On 1/24/2012 10:01 AM, Jim Adcock wrote:
This combination of paragraphs doesn't make sense.
I think if you parsed it carefully it would.
Greg>Having numerous formats derived from a single master is a long-time goal.
Yes, there are many individuals at PG who have had this goal. In the past there have been institutional impediments to the goal, and much of the past effort to achieve the goal can best be characterized as "routing around damage." This is one of the reasons that the current mechanism is so convoluted.
We've had some success with RST and TEI, and I've encouraged new projects to consider RST.
I think it's indisputable that PG has had /some/ success with RST and TEI. The success is more along the lines of a proof-of-concept than actual production-ready code, but the success is there nonetheless.
There are still some limitations,though...
In my view, the biggest limitation of RST is the difficulty of producing it. While more mature, RST suffers from the same main drawbacks as BowerBird's s.m.l.: it requires that the producer have a strong understanding of subtle markup rules, the distinction between markup and content is not obvious and therefore easily confounded, and there is no automated way to detect errors in markup. Of course, both of these formats are susceptible to a flawed implementation of the tool chain that produces other formats, but this potential exists no matter what format is chosen. It is a mistake to equate flawed tools with a flawed format.
Greg>On the many, many words on gutvol-d recently about poor results with auto-conversion from HTML to other formats (epub and mobi, among others): this is often due to choices that producers make about using HTML to impact layout, rather than just structure.
What Mr. Newby is talking about here is /not/ the HTML that is a result of Mr. Perathoner's design decisions, but the HTML which is posted by volunteers, primarily of late by DP. It is certainly true that bad decisions by volunteers can make it hard to use HTML as a master format, although to be fair bad decisions by volunteers can also make RST and TEI hard to use as well. It is simply more likely that HTML will be flawed than RST or TEI because anyone sophisticated enough to use one of these last two formats is likely to know enough to use them correctly, whereas anyone with Microsoft Word or Adobe Dreamweaver /thinks/ s/he know how to use HTML, often incorrectly. Should RST gain the same popularity as HTML I'm sure it would be just as problematic if not more so.

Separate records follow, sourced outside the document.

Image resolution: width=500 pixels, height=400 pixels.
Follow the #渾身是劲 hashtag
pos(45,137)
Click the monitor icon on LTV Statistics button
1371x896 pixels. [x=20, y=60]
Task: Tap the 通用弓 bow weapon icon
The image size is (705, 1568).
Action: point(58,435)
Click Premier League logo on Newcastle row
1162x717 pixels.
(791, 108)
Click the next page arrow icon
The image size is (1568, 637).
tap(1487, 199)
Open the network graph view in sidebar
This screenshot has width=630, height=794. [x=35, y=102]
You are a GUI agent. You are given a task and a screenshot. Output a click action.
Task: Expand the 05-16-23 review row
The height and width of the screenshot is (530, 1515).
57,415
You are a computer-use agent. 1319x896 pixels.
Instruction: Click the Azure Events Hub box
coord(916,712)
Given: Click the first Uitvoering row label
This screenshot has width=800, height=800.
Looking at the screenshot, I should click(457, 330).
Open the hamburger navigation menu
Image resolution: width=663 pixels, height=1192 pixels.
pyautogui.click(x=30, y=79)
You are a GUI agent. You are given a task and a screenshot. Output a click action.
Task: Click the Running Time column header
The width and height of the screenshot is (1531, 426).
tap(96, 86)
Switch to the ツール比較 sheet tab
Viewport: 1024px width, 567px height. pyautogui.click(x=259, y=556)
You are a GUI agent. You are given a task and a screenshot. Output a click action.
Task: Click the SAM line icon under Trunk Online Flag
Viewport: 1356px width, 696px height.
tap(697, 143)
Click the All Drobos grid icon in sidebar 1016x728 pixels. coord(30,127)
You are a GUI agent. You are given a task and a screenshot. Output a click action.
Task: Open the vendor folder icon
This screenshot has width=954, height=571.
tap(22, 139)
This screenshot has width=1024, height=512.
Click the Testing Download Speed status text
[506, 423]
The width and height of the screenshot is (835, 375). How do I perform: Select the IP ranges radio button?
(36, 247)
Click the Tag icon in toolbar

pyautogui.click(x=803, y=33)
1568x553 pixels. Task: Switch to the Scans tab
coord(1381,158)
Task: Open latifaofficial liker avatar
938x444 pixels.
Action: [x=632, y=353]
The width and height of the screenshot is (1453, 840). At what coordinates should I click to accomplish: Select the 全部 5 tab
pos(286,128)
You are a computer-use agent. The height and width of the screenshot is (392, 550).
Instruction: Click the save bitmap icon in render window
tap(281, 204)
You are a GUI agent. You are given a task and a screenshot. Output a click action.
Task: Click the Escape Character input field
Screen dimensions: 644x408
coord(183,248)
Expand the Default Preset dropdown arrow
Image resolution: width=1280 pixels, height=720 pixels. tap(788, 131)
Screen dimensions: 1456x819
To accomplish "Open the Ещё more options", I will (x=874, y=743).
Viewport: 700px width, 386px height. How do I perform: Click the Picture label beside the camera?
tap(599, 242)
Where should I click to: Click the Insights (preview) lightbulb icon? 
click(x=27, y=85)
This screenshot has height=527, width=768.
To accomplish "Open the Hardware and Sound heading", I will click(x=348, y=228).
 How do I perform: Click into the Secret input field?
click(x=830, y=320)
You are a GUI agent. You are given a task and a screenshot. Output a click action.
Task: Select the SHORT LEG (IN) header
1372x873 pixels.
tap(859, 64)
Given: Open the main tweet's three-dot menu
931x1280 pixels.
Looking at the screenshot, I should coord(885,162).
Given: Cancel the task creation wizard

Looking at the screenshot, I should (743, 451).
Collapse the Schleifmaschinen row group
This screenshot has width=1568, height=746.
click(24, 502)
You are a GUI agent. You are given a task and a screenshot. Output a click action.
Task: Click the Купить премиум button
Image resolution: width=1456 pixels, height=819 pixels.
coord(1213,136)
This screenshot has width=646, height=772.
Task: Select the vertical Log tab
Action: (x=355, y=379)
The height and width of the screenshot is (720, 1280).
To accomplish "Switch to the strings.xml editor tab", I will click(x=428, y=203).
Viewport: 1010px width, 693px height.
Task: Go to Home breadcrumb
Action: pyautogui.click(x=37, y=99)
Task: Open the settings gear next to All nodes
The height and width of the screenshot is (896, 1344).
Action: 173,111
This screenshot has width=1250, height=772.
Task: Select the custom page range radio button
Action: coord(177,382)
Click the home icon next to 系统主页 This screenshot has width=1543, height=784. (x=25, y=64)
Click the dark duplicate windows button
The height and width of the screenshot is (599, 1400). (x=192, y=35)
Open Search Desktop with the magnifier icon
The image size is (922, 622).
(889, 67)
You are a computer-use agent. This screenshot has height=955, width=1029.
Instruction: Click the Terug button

But because HTML is the source for all e-book file formats, that is where the focus should be. The solution? 1. Define what constitutes good HTML. 2. Judge the quality of conversion tools by how well they satisfy 1.
I recently posted in this forum an analysis, based on a request from this forum, that indicated that RST in practice *is not* working as a "single master." To whit the EPUB and MOBI being generated from RST is not particularly successful, possibly no more so than the DP "HTML" efforts.
Yes, /in practice/. So it seems that the reforms that need to be made are reforms to the /practice/. Mr. Perathoner has an advantage over all the rest of us in that he is the only one with access to the PG servers. Thus, he pretty much gets to do what he wants, and the tool chain pretty much reflects his tastes and biases. If you want any improvements to be made to the PG tool chain /in practice/ you effectively need to convince Mr. Perathoner, and no one else, that the improvements need to be made. As you may have noticed, Mr. Perathoner is as prickly as BowerBird, so suggestions need to be made with much more subtlety, tact and finesse than I am capable of. On the other hand, it may be possible to take a page from PG's book and route around the damage. I've looked at the HTML output you've provided from PG and I haven't seen anything that can't be repaired. It should be possible to build a web interface that sits in front of PG, forwards requests, rewrites the HTML to meet industry standards, then either delivers /that/ HTML or compiles it into ePub or .mobi. I don't know that I have the time to build anything like that (I'm not particularly committed to the future of Project Gutenberg) but it would be interesting to see how much interest there is in such a project. On what is perhaps an unrelated note, is anyone capturing the output of Distributed Proofreaders and transferring it to the Internet Archive before it gets degraded for Project Gutenberg? Are there any private archives at Distributed Proofreaders that could be transferred as well?